12-20-2017, 11:11 AM
RE: PS
Ok. I'll set it back the way it was yesterday only make the PS 1. I'll also tighten up the mask a bit. I called the doc and got to see him 3:50 pm on 1/3 in Lancaster which is a bit closer than Berlin (about 45 min instead of 1 hr 15 min).
-- Larry
12-21-2017, 09:06 AM
RE: PS
Here is last night: https://imgur.com/a/7K8C6 It is a little better than the previous night. I think I should increase the pressure, but I'm waiting for your comments. How about PS?
-- Larry
12-21-2017, 09:41 AM
RE: PS
In VPAP S mode, the PS does not matter because it is set by the fixed IPAP and EPAP pressure. In your case, the current settings of 14/10 result in a PS of 4 regardless of the fact PS is set to 2 in VAuto mode. That is just an error in the Sleepyhead chart machine settings. For fixed VPAP, what you set is what you get. In Vauto mode, you set an EPAP min, PS and IPAP max and the PS is then fixed and pressures vary in the set range with IPAP and EPAP separated by a constant PS.
Sleeprider
Apnea Board Moderator www.ApneaBoard.com ____________________________________________ Download OSCAR Software Soft Cervical Collar Optimizing Therapy Organize your OSCAR Charts Attaching Files Mask Primer How To Deal With Equipment Supplier INFORMATION ON APNEA BOARD FORUMS OR ON APNEABOARD.COM SHOULD NOT BE CONSIDERED AS MEDICAL ADVICE. ALWAYS SEEK THE ADVICE OF A PHYSICIAN BEFORE SEEKING TREATMENT FOR MEDICAL CONDITIONS, INCLUDING SLEEP APNEA. INFORMATION POSTED ON THE APNEA BOARD WEB SITE AND FORUMS ARE PERSONAL OPINION ONLY AND NOT NECESSARILY A STATEMENT OF FACT.
12-21-2017, 10:32 AM
RE: PS
Larry, I'm frankly a bit perplexed by your current results. The obstructive apnea events call for higher EPAP, and the numerous RERA and hypopnea might respond to more PS. Results posted from December 16 showed quite a bit of central activity that has not been present on most charts. I'm going to go with the assumption you have mostly an obstructive problem and just stick with the titration protocols. You seem to do better on fixed pressure than variable.

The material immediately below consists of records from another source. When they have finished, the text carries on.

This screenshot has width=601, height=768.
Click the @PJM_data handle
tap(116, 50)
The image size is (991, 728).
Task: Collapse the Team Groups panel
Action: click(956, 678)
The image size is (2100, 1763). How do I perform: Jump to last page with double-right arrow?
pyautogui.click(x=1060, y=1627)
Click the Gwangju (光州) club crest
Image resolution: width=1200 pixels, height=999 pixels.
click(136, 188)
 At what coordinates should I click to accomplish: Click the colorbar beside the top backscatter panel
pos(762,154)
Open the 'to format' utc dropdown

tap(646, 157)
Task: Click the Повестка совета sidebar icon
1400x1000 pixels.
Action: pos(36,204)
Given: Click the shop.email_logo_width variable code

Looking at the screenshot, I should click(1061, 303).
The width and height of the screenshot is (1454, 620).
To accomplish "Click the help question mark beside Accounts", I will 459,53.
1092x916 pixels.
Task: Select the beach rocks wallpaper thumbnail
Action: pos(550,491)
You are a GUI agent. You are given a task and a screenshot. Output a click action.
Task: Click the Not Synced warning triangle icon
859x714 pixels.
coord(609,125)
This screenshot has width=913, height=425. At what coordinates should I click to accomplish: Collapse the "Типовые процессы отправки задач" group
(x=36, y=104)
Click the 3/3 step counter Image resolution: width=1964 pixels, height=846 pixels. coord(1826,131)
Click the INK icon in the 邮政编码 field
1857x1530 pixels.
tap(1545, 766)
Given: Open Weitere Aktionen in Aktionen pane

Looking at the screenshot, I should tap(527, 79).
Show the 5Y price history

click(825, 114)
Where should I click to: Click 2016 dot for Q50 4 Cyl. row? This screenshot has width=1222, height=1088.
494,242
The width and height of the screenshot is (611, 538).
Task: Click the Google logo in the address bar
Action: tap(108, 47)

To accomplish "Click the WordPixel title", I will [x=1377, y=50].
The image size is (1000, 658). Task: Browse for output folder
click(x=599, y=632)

If you're going to use VPAP-S mode, I might try increasing EPAP by 0.5 and PS by the same, So my suggestion is 15/10.5. Thatis a PS of 4.5 on a slightly higher EPAP.
Sleeprider
Apnea Board Moderator www.ApneaBoard.com ____________________________________________ Download OSCAR Software Soft Cervical Collar Optimizing Therapy Organize your OSCAR Charts Attaching Files Mask Primer How To Deal With Equipment Supplier INFORMATION ON APNEA BOARD FORUMS OR ON APNEABOARD.COM SHOULD NOT BE CONSIDERED AS MEDICAL ADVICE. ALWAYS SEEK THE ADVICE OF A PHYSICIAN BEFORE SEEKING TREATMENT FOR MEDICAL CONDITIONS, INCLUDING SLEEP APNEA. INFORMATION POSTED ON THE APNEA BOARD WEB SITE AND FORUMS ARE PERSONAL OPINION ONLY AND NOT NECESSARILY A STATEMENT OF FACT.
12-21-2017, 11:20 AM
RE: PS
The chart you displayed was not mine. I used Auto last night NOT S. You seems to want me to do S and PS at 4.5 - is that right? I will switch over to that.